=== Records shown ===
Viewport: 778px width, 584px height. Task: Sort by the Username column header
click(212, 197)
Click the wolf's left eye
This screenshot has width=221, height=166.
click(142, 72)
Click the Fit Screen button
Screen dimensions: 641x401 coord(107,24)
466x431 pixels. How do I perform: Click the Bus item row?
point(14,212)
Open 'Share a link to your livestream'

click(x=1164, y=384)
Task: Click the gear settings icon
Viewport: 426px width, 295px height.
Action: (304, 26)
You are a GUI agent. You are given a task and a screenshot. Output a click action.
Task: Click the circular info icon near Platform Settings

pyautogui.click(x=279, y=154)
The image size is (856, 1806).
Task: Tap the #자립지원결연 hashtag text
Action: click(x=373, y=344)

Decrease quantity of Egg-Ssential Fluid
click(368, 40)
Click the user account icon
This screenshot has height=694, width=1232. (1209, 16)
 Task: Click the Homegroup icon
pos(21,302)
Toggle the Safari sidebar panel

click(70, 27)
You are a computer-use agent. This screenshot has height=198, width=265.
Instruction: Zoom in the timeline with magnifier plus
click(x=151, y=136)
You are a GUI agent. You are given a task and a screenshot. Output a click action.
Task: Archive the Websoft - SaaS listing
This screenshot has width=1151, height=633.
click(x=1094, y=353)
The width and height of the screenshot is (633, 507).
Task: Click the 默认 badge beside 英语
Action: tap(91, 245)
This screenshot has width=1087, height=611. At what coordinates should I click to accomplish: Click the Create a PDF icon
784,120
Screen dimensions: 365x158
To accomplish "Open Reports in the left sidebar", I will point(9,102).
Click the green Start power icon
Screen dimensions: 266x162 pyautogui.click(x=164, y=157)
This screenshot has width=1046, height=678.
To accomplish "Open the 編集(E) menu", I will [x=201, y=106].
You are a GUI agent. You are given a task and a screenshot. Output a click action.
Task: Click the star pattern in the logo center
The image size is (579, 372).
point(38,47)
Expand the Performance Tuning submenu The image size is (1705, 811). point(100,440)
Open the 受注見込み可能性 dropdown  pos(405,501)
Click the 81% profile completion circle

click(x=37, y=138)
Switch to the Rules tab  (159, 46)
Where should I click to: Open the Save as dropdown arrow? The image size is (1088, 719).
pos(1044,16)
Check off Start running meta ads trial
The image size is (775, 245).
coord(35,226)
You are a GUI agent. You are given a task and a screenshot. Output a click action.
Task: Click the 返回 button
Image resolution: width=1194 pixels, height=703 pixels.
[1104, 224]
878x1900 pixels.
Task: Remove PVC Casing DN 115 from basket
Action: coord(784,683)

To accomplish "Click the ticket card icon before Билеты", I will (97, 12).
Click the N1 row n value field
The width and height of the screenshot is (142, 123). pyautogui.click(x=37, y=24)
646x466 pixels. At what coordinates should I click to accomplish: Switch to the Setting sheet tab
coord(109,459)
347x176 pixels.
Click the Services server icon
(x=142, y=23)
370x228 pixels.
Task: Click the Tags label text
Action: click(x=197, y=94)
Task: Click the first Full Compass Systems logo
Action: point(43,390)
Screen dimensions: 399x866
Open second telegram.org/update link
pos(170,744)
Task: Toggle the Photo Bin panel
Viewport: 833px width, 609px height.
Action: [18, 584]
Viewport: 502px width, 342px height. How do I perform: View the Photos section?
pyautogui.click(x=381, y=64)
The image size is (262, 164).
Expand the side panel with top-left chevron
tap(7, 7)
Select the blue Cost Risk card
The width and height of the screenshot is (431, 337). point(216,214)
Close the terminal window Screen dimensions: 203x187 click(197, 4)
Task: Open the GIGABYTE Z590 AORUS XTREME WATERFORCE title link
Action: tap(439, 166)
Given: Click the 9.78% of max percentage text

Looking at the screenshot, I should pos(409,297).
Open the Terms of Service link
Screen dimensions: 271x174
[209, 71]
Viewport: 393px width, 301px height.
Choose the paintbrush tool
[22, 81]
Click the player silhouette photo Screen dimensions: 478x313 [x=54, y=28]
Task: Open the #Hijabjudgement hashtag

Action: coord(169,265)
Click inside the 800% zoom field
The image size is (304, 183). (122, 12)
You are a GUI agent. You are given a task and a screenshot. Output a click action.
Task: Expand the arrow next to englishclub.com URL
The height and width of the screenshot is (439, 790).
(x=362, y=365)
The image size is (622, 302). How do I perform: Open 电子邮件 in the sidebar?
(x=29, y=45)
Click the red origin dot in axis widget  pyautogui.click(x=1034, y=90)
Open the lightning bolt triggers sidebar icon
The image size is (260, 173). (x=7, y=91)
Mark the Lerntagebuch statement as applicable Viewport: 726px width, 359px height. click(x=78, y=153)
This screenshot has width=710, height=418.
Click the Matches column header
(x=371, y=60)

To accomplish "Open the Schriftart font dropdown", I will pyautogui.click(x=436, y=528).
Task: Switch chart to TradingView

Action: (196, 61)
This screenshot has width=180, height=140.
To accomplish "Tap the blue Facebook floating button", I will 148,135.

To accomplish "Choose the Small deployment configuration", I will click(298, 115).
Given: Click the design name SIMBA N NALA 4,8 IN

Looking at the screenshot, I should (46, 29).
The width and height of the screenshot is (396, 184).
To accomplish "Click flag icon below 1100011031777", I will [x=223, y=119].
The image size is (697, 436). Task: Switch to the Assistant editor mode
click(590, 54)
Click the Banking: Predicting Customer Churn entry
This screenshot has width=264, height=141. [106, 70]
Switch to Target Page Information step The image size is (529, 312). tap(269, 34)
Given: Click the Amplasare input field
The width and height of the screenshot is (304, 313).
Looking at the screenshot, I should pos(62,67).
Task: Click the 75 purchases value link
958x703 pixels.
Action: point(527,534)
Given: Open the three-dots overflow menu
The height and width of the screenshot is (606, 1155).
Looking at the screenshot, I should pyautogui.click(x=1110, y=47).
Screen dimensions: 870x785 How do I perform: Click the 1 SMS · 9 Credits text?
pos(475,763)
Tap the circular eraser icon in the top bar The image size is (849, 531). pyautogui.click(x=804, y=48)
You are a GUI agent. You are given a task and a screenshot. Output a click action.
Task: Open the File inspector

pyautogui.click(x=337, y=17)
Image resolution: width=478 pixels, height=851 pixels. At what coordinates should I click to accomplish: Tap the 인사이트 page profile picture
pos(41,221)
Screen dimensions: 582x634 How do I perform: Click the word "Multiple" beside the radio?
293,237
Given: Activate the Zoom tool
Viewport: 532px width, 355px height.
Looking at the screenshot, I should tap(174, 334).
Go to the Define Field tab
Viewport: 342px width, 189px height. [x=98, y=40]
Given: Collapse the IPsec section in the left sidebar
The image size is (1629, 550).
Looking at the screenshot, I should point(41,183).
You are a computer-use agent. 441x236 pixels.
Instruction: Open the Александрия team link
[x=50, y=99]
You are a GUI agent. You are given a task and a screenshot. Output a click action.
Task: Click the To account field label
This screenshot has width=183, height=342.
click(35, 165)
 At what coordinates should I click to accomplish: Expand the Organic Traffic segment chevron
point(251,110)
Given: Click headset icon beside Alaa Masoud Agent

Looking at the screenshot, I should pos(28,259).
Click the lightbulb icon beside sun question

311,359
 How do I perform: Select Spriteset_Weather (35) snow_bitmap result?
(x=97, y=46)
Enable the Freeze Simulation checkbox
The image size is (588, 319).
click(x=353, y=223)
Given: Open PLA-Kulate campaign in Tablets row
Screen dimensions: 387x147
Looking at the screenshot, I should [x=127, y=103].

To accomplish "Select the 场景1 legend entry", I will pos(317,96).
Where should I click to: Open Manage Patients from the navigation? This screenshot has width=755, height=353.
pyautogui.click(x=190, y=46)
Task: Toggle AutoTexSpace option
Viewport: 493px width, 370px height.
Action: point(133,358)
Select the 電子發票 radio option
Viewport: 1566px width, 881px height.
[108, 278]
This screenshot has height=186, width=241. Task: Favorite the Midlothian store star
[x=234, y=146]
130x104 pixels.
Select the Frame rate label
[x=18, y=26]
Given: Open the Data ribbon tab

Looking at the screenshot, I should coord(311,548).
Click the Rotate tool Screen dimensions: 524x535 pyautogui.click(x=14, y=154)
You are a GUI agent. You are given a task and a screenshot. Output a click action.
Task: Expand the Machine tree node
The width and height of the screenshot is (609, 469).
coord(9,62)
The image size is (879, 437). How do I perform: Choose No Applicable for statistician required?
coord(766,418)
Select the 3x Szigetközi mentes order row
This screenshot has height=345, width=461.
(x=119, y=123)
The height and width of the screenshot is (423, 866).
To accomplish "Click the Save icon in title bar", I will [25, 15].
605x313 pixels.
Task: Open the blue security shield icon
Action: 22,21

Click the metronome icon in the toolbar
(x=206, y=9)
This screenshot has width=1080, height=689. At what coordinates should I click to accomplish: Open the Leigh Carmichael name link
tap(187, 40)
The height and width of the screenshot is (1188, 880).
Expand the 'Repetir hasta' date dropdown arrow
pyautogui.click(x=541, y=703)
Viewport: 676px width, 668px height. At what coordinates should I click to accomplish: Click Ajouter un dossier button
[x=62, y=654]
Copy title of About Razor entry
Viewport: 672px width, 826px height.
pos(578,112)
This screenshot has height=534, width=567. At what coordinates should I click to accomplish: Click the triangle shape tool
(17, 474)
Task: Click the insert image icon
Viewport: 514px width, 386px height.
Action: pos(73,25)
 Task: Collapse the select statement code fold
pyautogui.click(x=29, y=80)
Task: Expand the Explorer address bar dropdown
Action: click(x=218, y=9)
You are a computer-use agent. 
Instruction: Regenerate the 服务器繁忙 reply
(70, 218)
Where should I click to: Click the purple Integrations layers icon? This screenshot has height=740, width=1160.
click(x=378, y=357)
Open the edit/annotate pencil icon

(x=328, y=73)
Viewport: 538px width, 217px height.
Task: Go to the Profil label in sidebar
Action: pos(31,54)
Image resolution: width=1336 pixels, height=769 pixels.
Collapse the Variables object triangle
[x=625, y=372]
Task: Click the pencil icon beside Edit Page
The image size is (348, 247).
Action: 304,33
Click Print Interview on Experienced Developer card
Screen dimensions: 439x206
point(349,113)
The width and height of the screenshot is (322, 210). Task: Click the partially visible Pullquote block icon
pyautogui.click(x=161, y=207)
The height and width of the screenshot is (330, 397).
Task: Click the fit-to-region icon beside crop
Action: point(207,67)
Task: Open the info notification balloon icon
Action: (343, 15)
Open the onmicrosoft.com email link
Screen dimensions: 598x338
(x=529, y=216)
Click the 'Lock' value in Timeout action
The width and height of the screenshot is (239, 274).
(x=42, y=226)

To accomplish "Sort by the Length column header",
===
What to work on> Among the lines of the listing above, which ones hold "computer"? Copy them.

Answer box>
You are a computer-use agent. This screenshot has height=198, width=265.
You are a computer-use agent. 441x236 pixels.
You are a computer-use agent. 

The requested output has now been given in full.